The results of protein-protein interactions involving SOT proteins suggested that the different genes families along with the SOT domain family are co-expressed and co-regulated and all the families are connected in a pathway with TaSOT gene family have transferase and catalytic activity, sulfur is a crucial element that contributes significantly to the structure, regulation, and catalytic functions of proteins. Previous research by Faraji et al. in 2021 has demonstrated the involvement of the SOT gene family in the biosynthesis of sulfur compounds, as well as the regulation of flavonoid and brassinosteroid metabolic processes. It is likely that TaSOT proteins work in collaboration with proteins from iron-sulfur complexes and amino acid metabolism, thereby playing a role in regulating plant responses to external stimuli (Faraji et al. 2021, Heidari ert al. 2020).
The 3D structures of three representative TaSOT proteins showed high proportion of amino acid residues (> 90%), falling in the most favoured regions, suggesting that the predicted models are reliable (Batra et al. 2017; Kumar et al. 2018, Chaudhary et al. 2023). Generally, our predicted 3D models were in good agreement with the parameters related to typical SOT proteins and can be utilized for peptide ligands and as a docking assay. We found either 10 or 11 channel proteins; previously also11-13 channels were identified in StSOT proteins (Faraji et al.2021). In protein structures, the channels and cavities modulate protein function and can determine their binding specificity (Fukao et al. 2012, Prasad et al. 2023).

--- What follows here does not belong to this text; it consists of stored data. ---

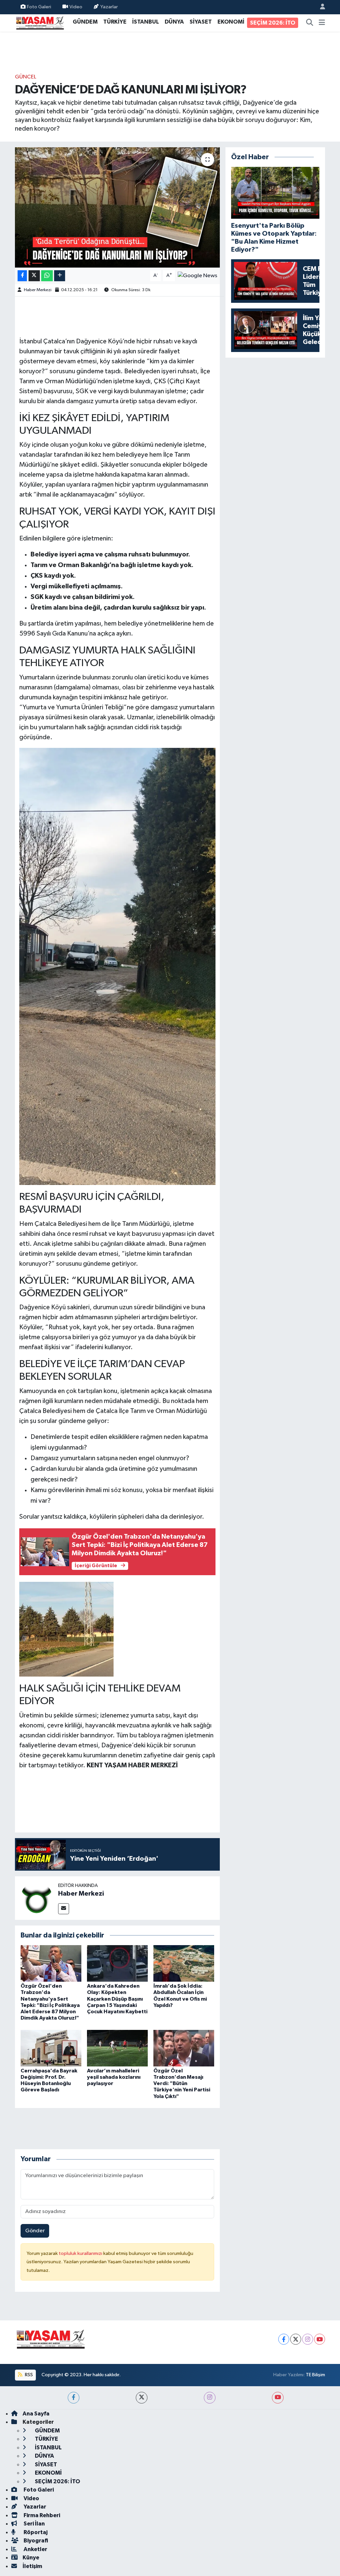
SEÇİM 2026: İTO (272, 23)
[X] (295, 2339)
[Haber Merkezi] (36, 1898)
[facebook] (73, 2397)
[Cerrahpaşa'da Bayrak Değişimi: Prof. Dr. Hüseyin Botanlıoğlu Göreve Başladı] (51, 2048)
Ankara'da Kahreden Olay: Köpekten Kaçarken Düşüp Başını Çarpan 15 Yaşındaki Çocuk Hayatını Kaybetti (117, 1998)
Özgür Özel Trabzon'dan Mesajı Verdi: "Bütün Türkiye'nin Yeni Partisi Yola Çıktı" (181, 2083)
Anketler (35, 2549)
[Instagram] (307, 2339)
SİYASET (201, 22)
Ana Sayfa (36, 2413)
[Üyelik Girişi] (319, 7)
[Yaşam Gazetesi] (40, 22)
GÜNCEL (25, 77)
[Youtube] (319, 2339)
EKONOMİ (230, 22)
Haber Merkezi (37, 290)
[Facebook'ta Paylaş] (22, 275)
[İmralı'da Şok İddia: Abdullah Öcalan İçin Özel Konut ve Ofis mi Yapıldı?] (183, 1963)
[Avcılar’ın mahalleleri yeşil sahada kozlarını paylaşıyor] (117, 2048)
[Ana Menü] (322, 23)
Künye (31, 2557)
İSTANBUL (145, 22)
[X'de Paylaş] (34, 275)
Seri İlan (34, 2523)
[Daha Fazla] (59, 275)
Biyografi (35, 2540)
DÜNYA (174, 22)
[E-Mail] (63, 1908)
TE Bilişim (315, 2374)
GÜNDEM (85, 22)
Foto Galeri (39, 6)
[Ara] (309, 23)
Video (75, 6)
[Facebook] (283, 2339)
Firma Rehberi (41, 2515)
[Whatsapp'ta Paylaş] (47, 275)
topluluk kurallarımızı (81, 2253)
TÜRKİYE (115, 22)
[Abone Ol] (197, 276)
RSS (28, 2374)
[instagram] (209, 2397)
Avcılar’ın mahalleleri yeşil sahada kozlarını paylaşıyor (113, 2077)
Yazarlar (109, 6)
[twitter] (141, 2397)
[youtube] (278, 2397)
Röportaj (35, 2532)
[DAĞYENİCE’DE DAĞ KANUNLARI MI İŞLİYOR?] (117, 207)
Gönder (35, 2231)
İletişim (32, 2566)
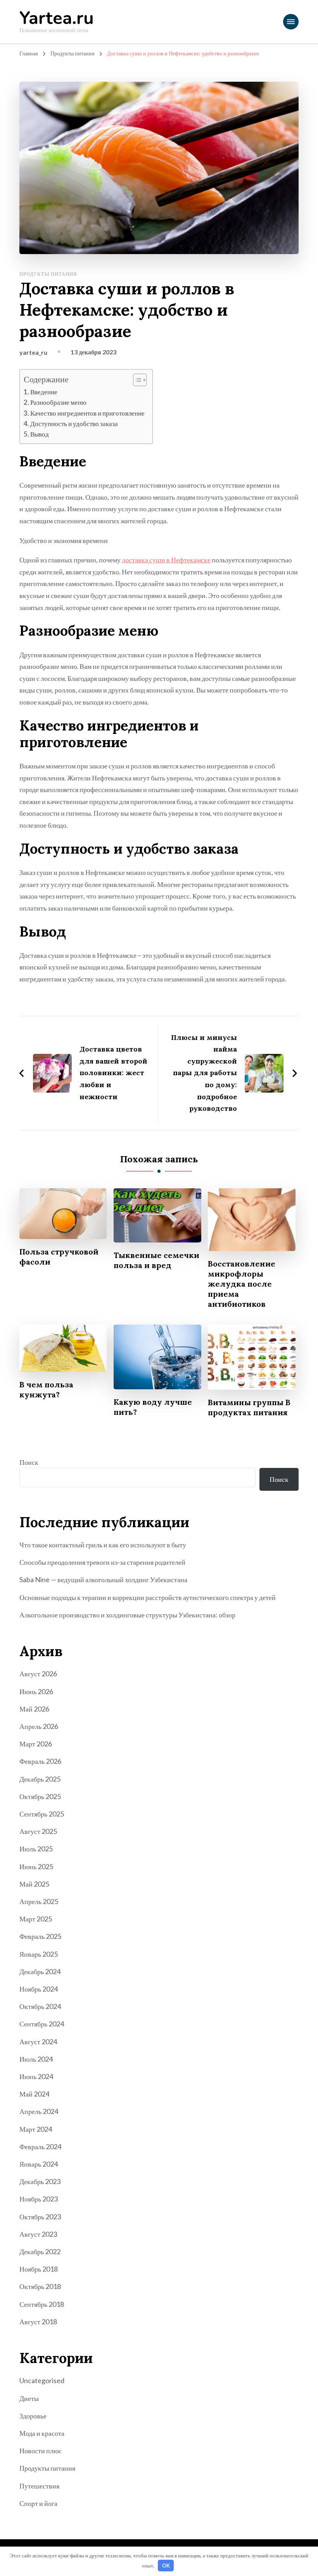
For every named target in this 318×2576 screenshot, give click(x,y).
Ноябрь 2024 (38, 1989)
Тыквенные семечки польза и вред (156, 1260)
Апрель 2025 (38, 1901)
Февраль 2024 (40, 2146)
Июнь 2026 (36, 1691)
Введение (43, 392)
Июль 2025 (36, 1848)
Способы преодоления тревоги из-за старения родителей (102, 1562)
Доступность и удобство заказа (74, 423)
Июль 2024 (36, 2059)
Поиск (28, 1462)
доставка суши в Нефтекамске (166, 559)
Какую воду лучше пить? (153, 1407)
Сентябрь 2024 (41, 2023)
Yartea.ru (56, 18)
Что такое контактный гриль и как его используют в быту (102, 1544)
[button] (136, 380)
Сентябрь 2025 (41, 1814)
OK (166, 2565)
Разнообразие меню (58, 402)
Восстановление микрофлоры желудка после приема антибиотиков (241, 1284)
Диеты (29, 2398)
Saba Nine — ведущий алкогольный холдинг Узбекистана (103, 1579)
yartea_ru (33, 352)
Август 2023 (38, 2234)
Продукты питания (48, 274)
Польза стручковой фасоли (59, 1257)
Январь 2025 (38, 1954)
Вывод (39, 434)
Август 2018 (38, 2321)
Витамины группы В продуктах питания (249, 1407)
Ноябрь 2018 (38, 2269)
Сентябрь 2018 (41, 2304)
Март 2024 (35, 2129)
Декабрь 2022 (39, 2251)
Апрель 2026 (38, 1726)
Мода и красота (41, 2433)
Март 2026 (35, 1743)
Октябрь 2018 (40, 2286)
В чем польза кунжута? (46, 1389)
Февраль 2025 (40, 1936)
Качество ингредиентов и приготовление (87, 413)
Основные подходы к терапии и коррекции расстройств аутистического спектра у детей (147, 1597)
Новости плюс (40, 2450)
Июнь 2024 (36, 2076)
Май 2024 (34, 2094)
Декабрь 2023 (39, 2181)
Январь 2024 (38, 2164)
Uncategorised (41, 2380)
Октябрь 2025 (40, 1796)
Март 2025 (35, 1918)
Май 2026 (34, 1709)
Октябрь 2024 (40, 2006)
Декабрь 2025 (39, 1779)
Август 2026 (38, 1673)
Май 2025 (34, 1884)
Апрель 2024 (38, 2111)
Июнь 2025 (36, 1866)
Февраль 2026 (40, 1761)
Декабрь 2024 (39, 1971)
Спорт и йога (38, 2503)
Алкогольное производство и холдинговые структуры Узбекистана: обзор (127, 1614)
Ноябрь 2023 (38, 2198)
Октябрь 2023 (40, 2216)
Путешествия (39, 2485)
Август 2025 (38, 1831)
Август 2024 (38, 2041)
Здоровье (33, 2415)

Our docking assay revealed that the predicted residues in docked complex provide stability and maintain interaction between three TaSOTs and the A3P molecules. Most of these functional regions were included in the sulphotransfer_1 domain. Same result was obsereved in StSOT, where ligand binding comprises of proline, glycine, serine, and lysine in their active sites (Faraji et al.2021). The time-dependent fluctuation of Rg (radius of gyration) was estimated to establish the influence of ligand binding on the compactness and structural integrity of ligand- A3P and TaSOT proteins. TaSOT5b-2D shows higher Rg, than other two proteins, that indicates that the higher the Rg higher will be the level of labile nature of the complexes, whereas the lower Rg profile indicates the contracted nature of the complexes (Tiwari et al. 2022).
The differential expression of TaSOT genes, observed during in-silico expression analysis, was also confirmed in ten choosen TaSOT genes using qRT-PCR. In another earlier study in Brassica also, expression of SOTs were increases under abiotic stresses. (Marsolais et al. 2003; Michele et al. 1999) which was later confirmed using transgenic approach in OsSOT9 (Cao et al.2016). Similar results were also reported in rice (Chen et.al.2012) and cotton (Wang et al. 2019), Chinese cabbage (Jin et al.2019), Caulerpa (Landi etal. 2020) and Potato (Faraji et al. 2021). The expression and regulation of TaSOT genes in response to abiotic stresses indicate their participation in various cellular pathways. To gain a comprehensive understanding of the functions of TaSOT genes, further investigations in wheat are warranted. Moreover, exploring the allelic variations within these genes could be valuable for the development of thermotolerant wheat cultivars.